Entries —
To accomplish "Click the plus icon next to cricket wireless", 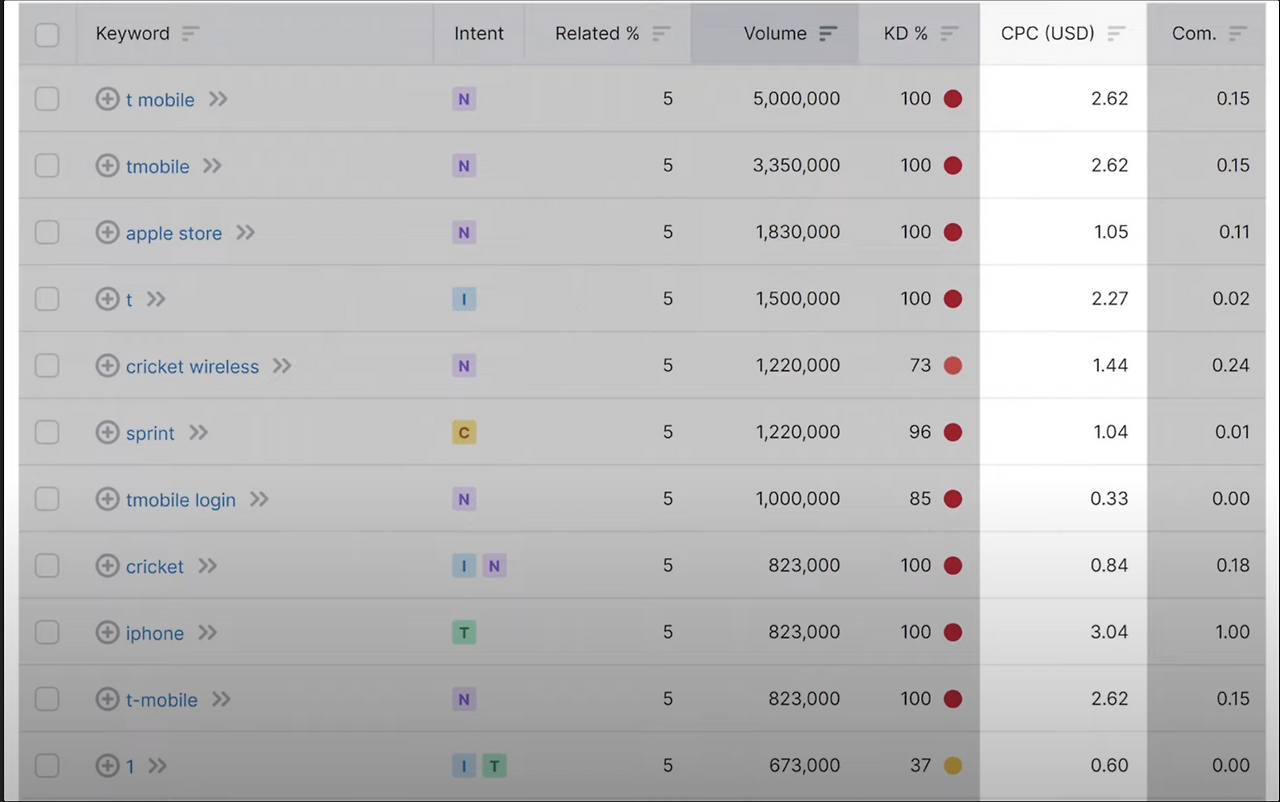I will point(107,366).
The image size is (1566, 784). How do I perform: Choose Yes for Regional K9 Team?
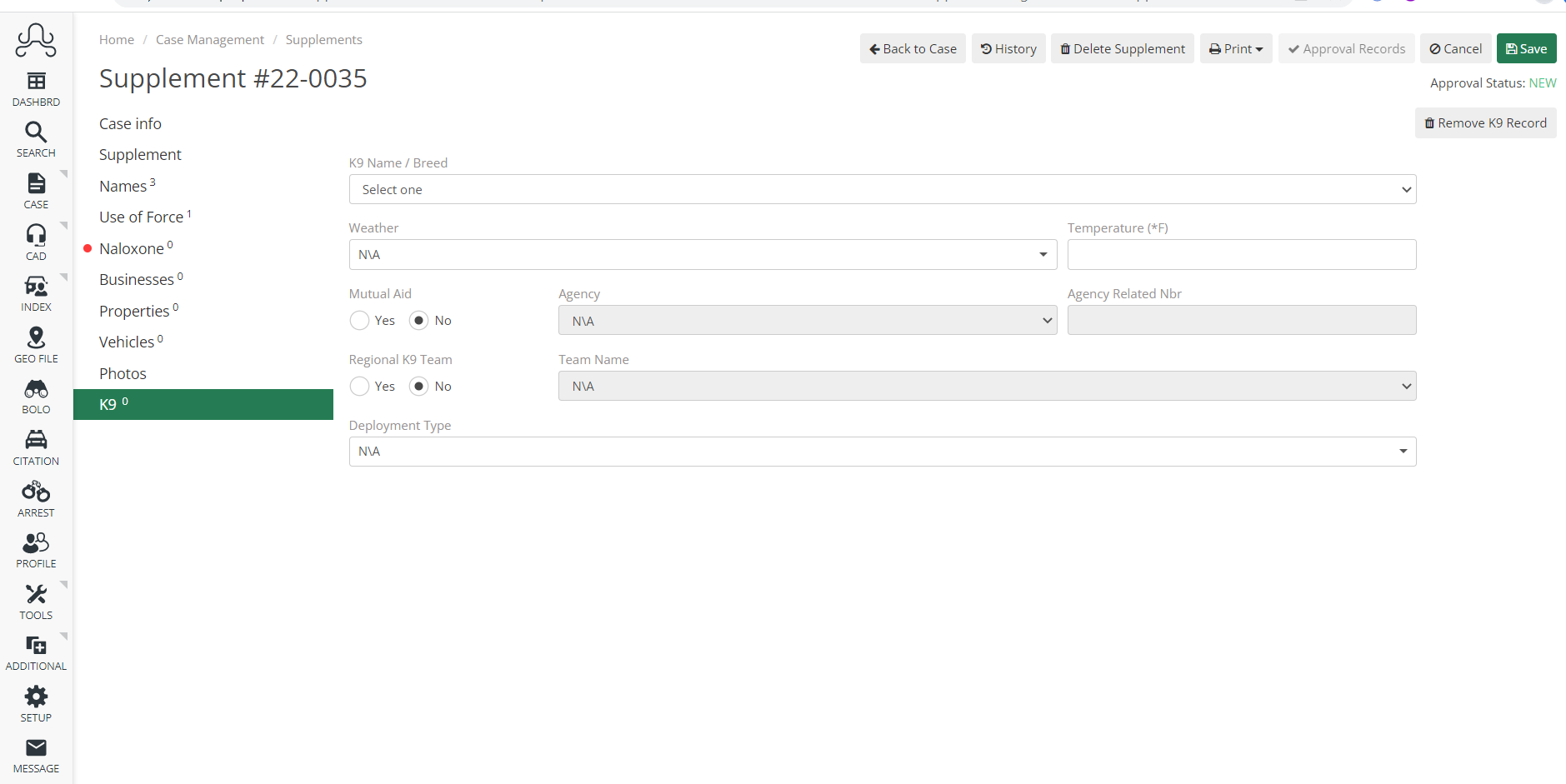[x=359, y=386]

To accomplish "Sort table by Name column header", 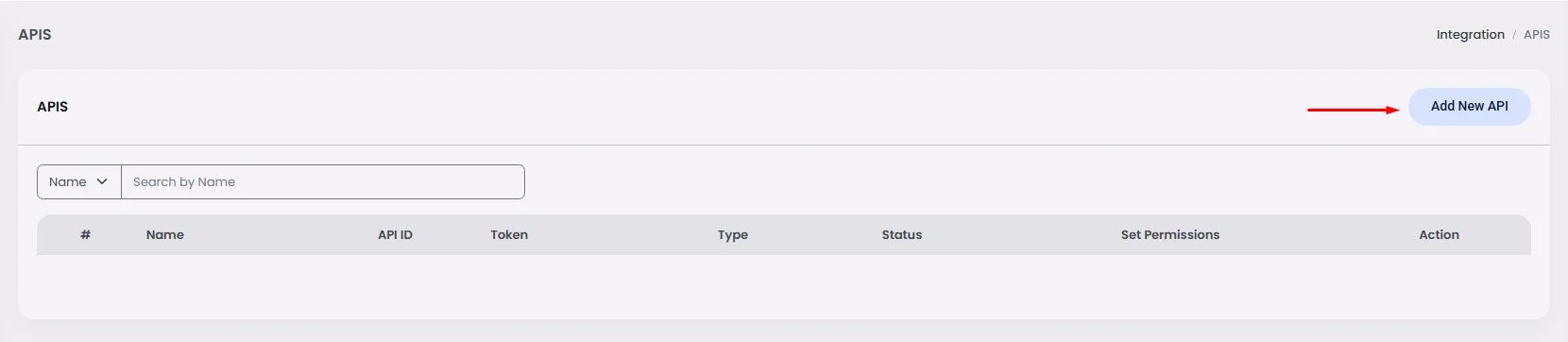I will [165, 234].
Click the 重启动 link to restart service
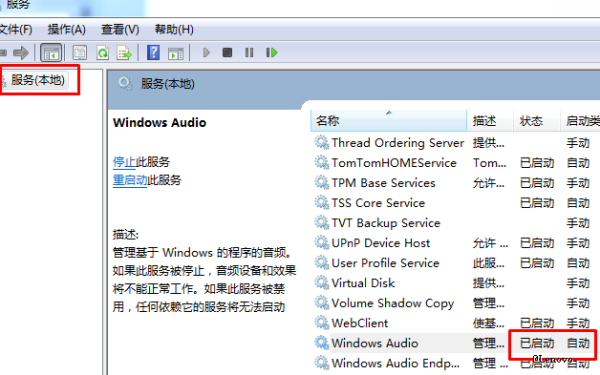Image resolution: width=600 pixels, height=375 pixels. point(130,180)
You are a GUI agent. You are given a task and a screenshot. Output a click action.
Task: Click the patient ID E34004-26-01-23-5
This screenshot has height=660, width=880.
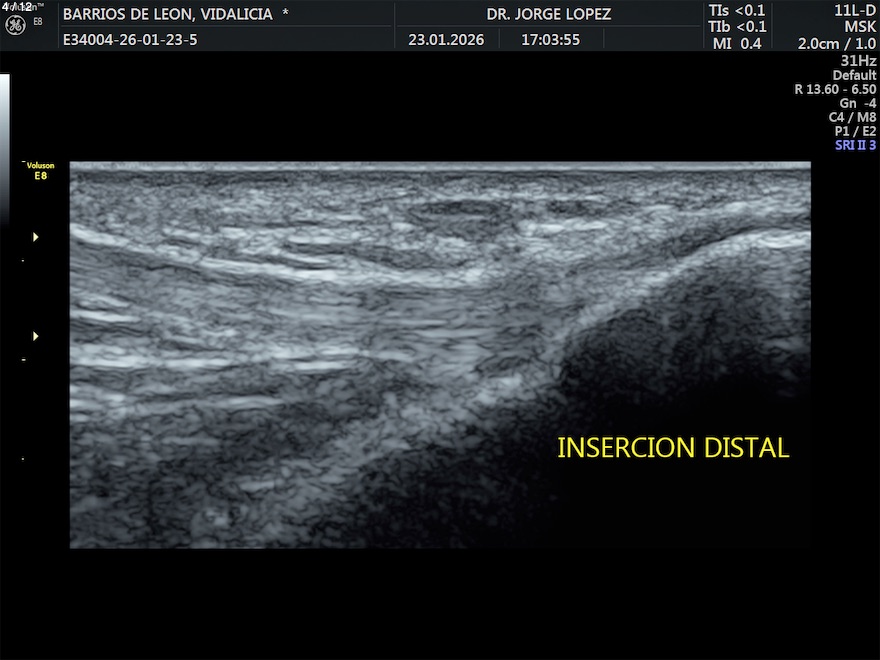[130, 40]
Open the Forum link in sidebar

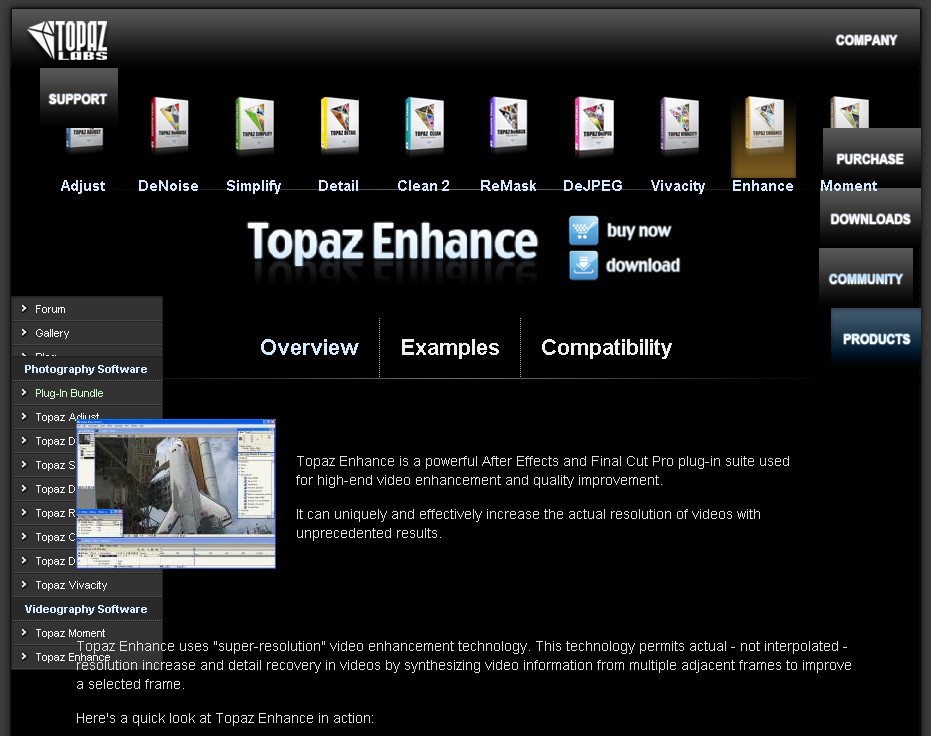point(50,309)
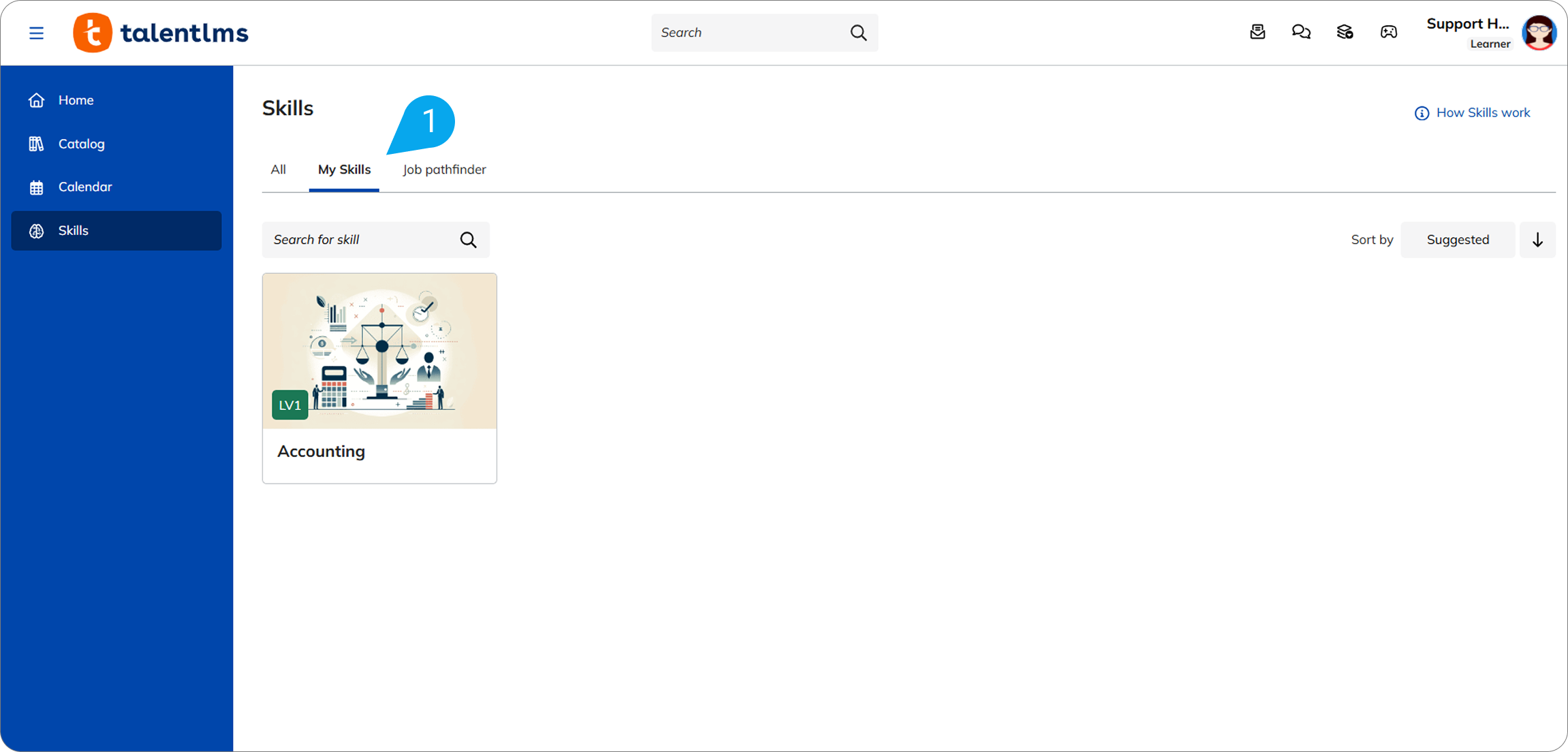The width and height of the screenshot is (1568, 752).
Task: Open the Suggested sort dropdown
Action: click(1458, 240)
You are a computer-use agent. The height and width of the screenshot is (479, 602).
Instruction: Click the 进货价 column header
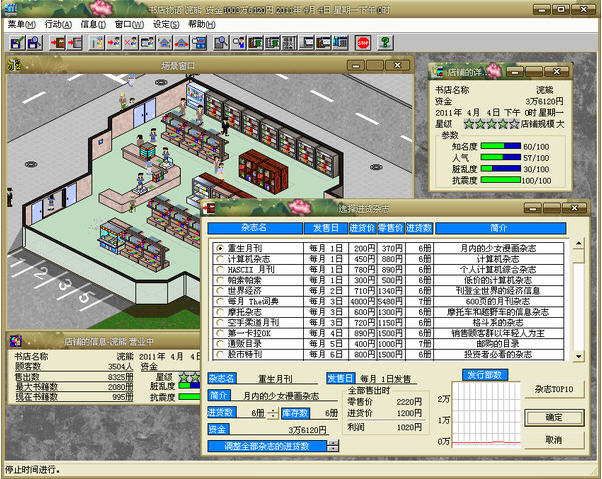[x=362, y=228]
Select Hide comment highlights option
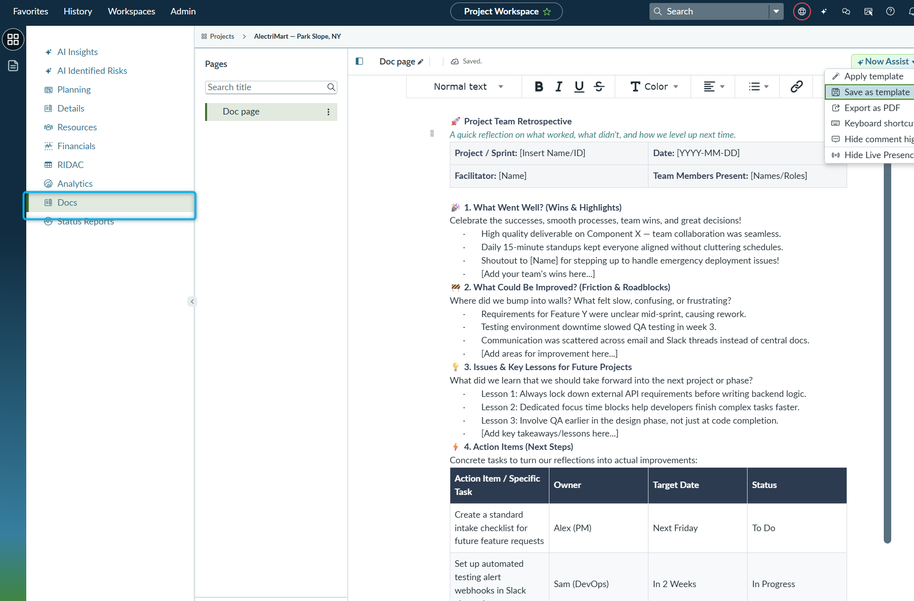This screenshot has width=914, height=601. click(871, 139)
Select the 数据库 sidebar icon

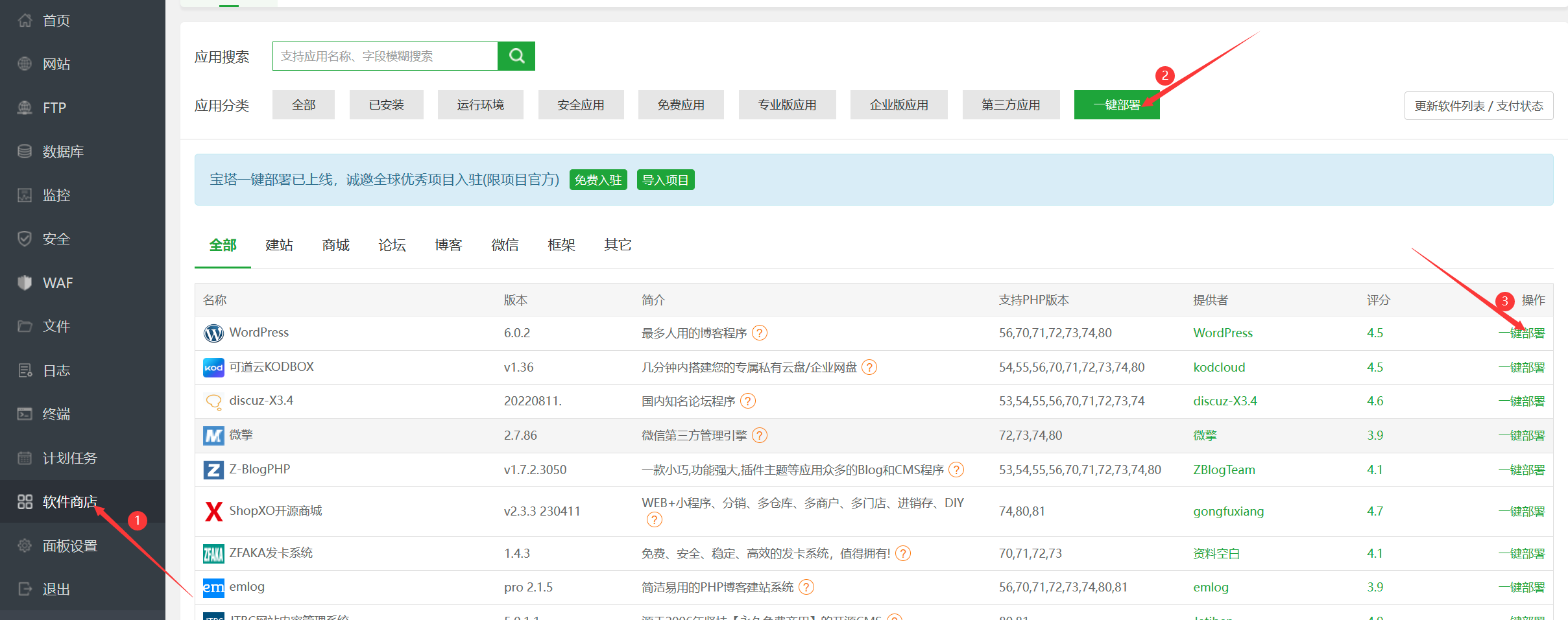tap(24, 150)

Exercise prompt —
Convert the entries, starting at the line that contains "You are a computer-use" and ending at the final line, into a JSON list of strings with one string per line and blank lines skipped. Leave the pictures out.

Correct output —
[
  "You are a computer-use agent. The height and width of the screenshot is (479, 602).",
  "Instruction: Click the 进货价 column header",
  "[x=362, y=228]",
  "Select Hide comment highlights option",
  "This screenshot has width=914, height=601. click(871, 139)",
  "Select the 数据库 sidebar icon",
  "tap(24, 150)"
]